Eine schwarz-olivgrüne Jacke, eine dunkle Jeans mit Auswaschungen und schwarze Schuhe mit weißer Sohle verrieten den zweiten verurteilten Ultra. Die Kleidung der zwei anderen war wohl zu unspezifisch, das Gericht konnte nicht einmal sagen, ob sie beim Fanmarsch dabei waren.

„Revierkampf“ statt „bürgerkriegsähnliche Zustände“

Die Staatsanwaltschaft hat in der Szenerie „bürgerkriegsähnliche Zustände“ gesehen und sogar in einem besonders schweren Fall des Landfriedensbruchs angeklagt – Wilkens beschreibt den Vorfall lieber als „auf offener Straße ausgetragener Revierkampf“. Mehrere Zeu­g*in­nen hätten ausgesagt, sich aus Angst versteckt zu haben. Die öffentliche Sicherheit war gefährdet, der Straßenverkehr stand still. Und die beiden Verurteilten sollen das Ganze angestachelt haben.

Ob das einen Effekt hatte oder nicht, ob sie selbst Menschen verletzt haben, ist für den Tatbestand des Landfriedensbruchs irrelevant. Ebenso, dass das Ziel des Angriffs Rechtsradikale waren: „Auch Personen, die sich auf der moralisch richtigen Seite sehen, haben kein Recht, ihre Anschauung mit Gewalt durchzusetzen“, sagte Wilkens. Laut Strafgesetzbuch macht sich schuldig, „wer sich an Gewalttätigkeiten gegen Menschen oder Sachen, die aus einer Menschenmenge mit vereinten Kräften begangen werden, als Täter oder Teilnehmer beteiligt“.

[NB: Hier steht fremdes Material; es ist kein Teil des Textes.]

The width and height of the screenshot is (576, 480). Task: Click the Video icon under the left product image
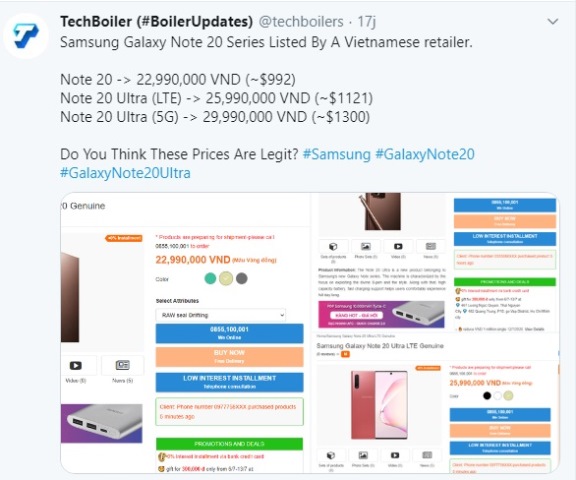click(x=76, y=365)
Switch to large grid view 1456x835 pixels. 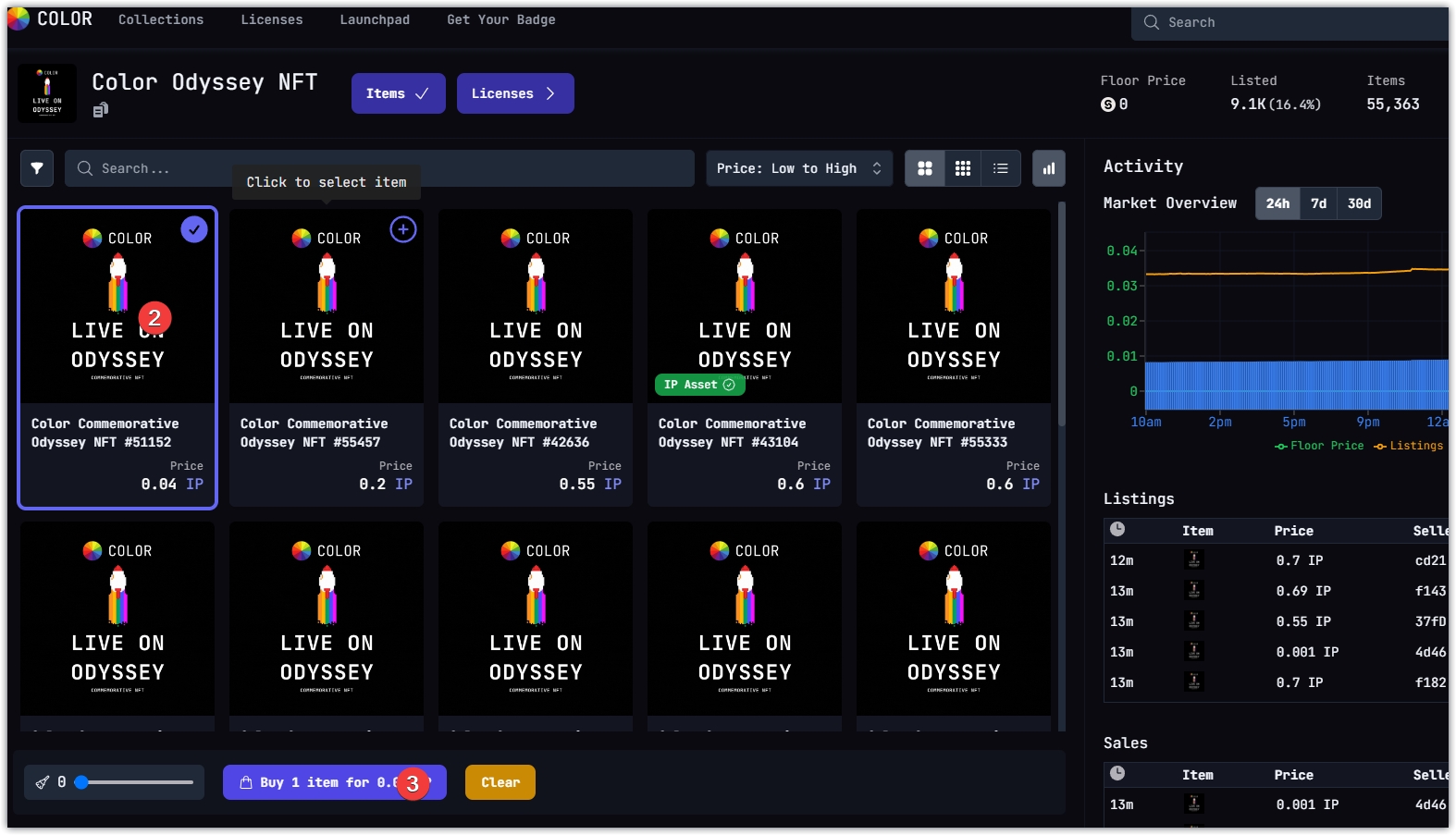pyautogui.click(x=924, y=168)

Die zwei Angeklagten wurden zu 70 und 90 Tagessätzen von 60 Euro verurteilt. 60 davon seien jeweils schon abgegolten, verkündete die Richterin, weil sich die Ermittlungen und der Prozess so lange hinzogen.

Rund um den Vorfall wird es noch drei weitere Verfahren geben: zwei davon gegen Anstachler und Angreifer in den Reihen der rechten Hooligans, einen gegen die eigentlichen Schläger aus der Gruppe der Ultras.